Whether natural gas can really play a supporting role in the energy transition depends, to a certain extent, on the effectiveness of methane emission reduction in the natural gas industry. Among the greenhouse gases produced by human activities, methane is the second largest greenhouse gas after carbon dioxide, and its global warming potential (GWP) within 20 years and 100 years after emissions is 84 times and 28 times of carbon dioxide, respectively. Reducing methane emissions is an important part of global greenhouse gas emission reduction, and it is also the most direct and effective way to slow down the rate of climate warming in the short term. Studies have shown that rapid, across-the-board reductions in methane emissions from oil and gas, agriculture, and other activities could slow the rate of global warming by 30 percent.

In the oil and gas sector, methane emissions are large, especially in the whole process of natural gas production and operation, from upstream natural gas collection and processing, to midstream natural gas storage and transportation, and then to downstream urban gas and end users, each link will produce methane emissions. In 2020, the global oil and gas industry will emit 72 million tonnes of methane, equivalent to 6 billion tonnes of carbon dioxide equivalent at a 20-year global warming potential. According to the IEA, from a technical feasibility point of view, global methane emissions from the oil and gas sector could be reduced by 75% by 2030. Since the recovery value of methane offsets the cost of preventing leakage, about 50% of methane emissions can be reduced at zero cost. Even if harvesting methane does not pay off, doing nothing could raise public doubts about whether natural gas is really clean, leading some countries in Europe and the United States to introduce policies that restrict its use. Therefore, eliminating the negative impact of methane leakage on natural gas has become one of the main drivers for many oil and gas companies to commit to methane emission reduction.

Exxonmobil, for example, has proposed internal rules to strengthen methane regulation, and in its Energy and Carbon Emissions Summary released in December 2020, it set a goal of reducing methane emission intensity by 40% to 50% by 2025. Total is committed to eliminating all associated gas flaring at its operating facilities by 2030. Chevron plans to reduce methane intensity by 50 percent from 2016 levels by 2028 and achieve no Routine Gas Flaring by 2030. The 2035 carbon Management plan developed by the Russian state oil company proposes that by 2035, the methane emission intensity is less than 0.25%, and the associated gas is zero combustion. In its transformation strategy for 2021-2025, Petrobras plans to reduce upstream methane emissions by 40 percent by 2025.
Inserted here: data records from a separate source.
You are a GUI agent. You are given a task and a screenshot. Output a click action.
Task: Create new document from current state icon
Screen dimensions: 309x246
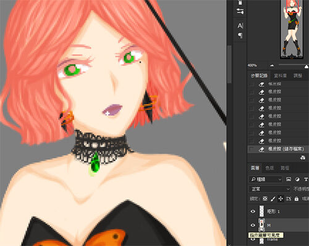[x=303, y=158]
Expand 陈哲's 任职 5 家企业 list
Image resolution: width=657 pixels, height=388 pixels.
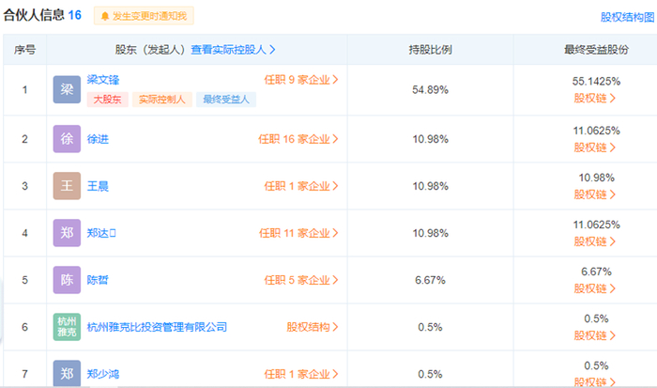click(300, 280)
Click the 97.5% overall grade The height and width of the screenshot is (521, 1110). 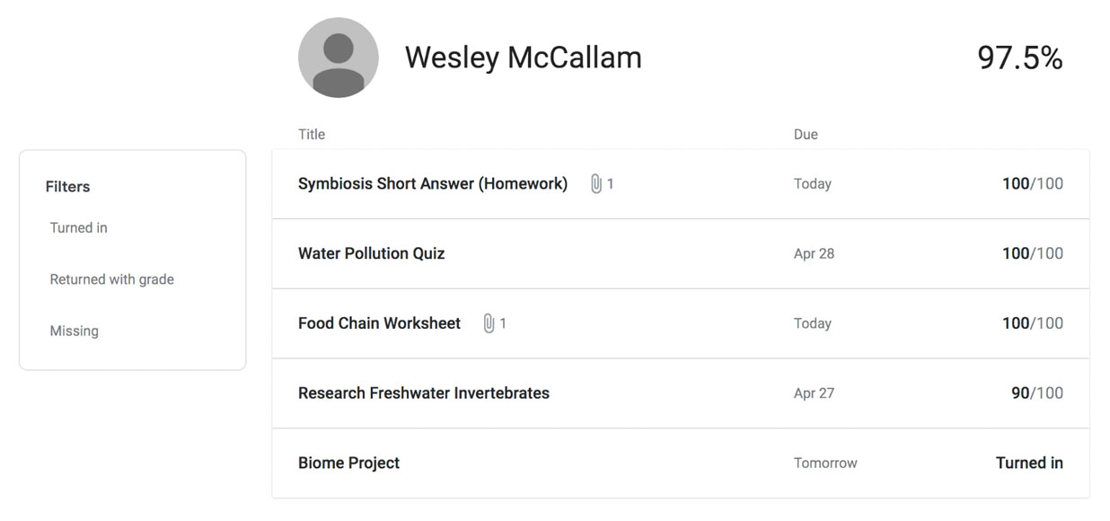pyautogui.click(x=1019, y=57)
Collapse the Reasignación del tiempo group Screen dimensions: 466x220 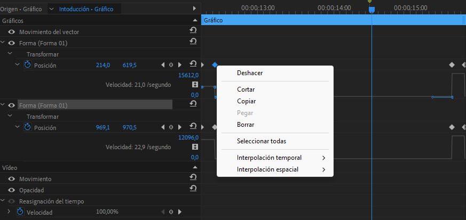3,201

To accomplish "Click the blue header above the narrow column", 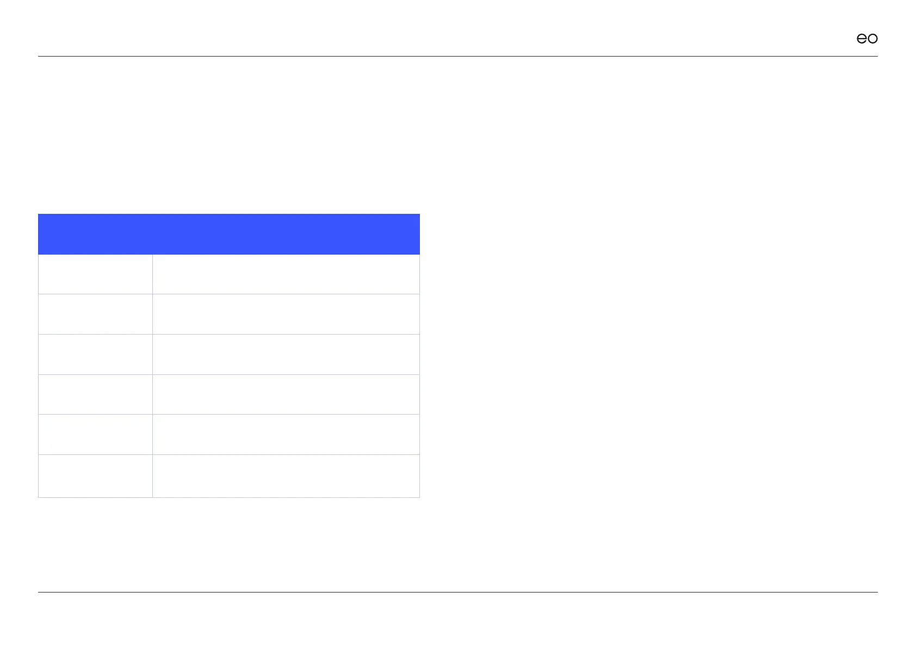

On September 20, 2021, the chairmen/ceos of member companies of the Oil and Gas Industry Climate Initiative (OGCI) jointly signed the OGCI's updated development Strategy and updated the 2025 upstream carbon intensity and methane intensity targets. As one of the important organizations in the international oil and gas industry to address climate change, OGCI currently has 12 member companies, including petrochina, ExxonMobil, BP, Shell, Saudi Aramco, etc., whose oil and gas production accounts for 30% of global oil and gas production. Under the new targets, the OGCI said it plans to reduce upstream methane emission intensity to well below 0.2 percent by 2025, reduce the carbon intensity of upstream operations to 17 kilograms of carbon dioxide equivalent per barrel of oil equivalent, and end conventional burning by 2030. The "Global Methane Reduction Commitment" launched at the 26th Meeting of the Conference of the Parties to the United Nations Framework Convention on Climate Change (COP26), which just concluded in November, also proposes to reduce global methane emissions by at least 30% by 2030 compared to 2020 levels. With more and more international attention on methane emission reduction, the gas industry is expected to further accelerate methane emission reduction.